51% attack on the network entails:
- possible suspension of mining and verification of transactions;
- falling reputation and trust in cryptocurrency;
- decrease in capitalization;
- decline in the rate of tokens.
In recent years, the 51% attack and the fears associated with it managed to acquire a huge number of myths, but according to experts, its destructive effect is too exaggerated, and the costs are not always able to exceed the income from the attack.
An attacker can change the history of transactions only in his own blockchain, it is impossible to make changes to the history of previous transactions, so user funds cannot be stolen. An attacker also cannot change the blockchain technology.

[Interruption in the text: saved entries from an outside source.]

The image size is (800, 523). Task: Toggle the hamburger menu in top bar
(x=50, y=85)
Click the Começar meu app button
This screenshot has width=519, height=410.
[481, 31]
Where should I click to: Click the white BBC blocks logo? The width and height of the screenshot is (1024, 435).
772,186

A 51% attack on large networks is too costly in terms of hardware investment. In order to recapture this money, you need to have a huge amount of coins on your wallet for a double write-off, since with each subsequent false write-off, their value will decrease.

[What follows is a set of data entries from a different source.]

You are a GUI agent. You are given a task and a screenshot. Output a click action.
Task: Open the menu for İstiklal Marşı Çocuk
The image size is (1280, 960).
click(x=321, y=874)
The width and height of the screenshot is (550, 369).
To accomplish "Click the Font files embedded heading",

The 51% attack poses the greatest danger for developing cryptocurrencies. It is easy to take over such a system and, although it will not bring significant profit, it will cause irreversible damage to the cryptocurrency, which will lose user confidence and most likely cease to exist.
In addition, owning 51% of the power deprives the cryptocurrency of decentralization, since it becomes possible to single-handedly make decisions on transaction confirmations. This can even act as a method of government control of the cryptocurrency market.
In theory, a 51% attack is possible on all cryptocurrencies.
But capturing 51% of the power of popular cryptocurrencies is not relevant and will not become critical, but for small projects that have not attracted a huge number of miners, it can become fatal. Accordingly, the ability to capture the system also performs the function of natural selection of cryptocurrencies, in which only projects that are able to maintain the functionality and demand for cryptocurrency at the proper level survive.
For ordinary investors and miners, the seizure of the system is dangerous only by temporarily stopping the confirmation of transactions and reducing the cost of coins. Before making an attack, a hacker should think three times and calculate the correspondence between the costs of achieving the goal and the possibility of making a profit from this.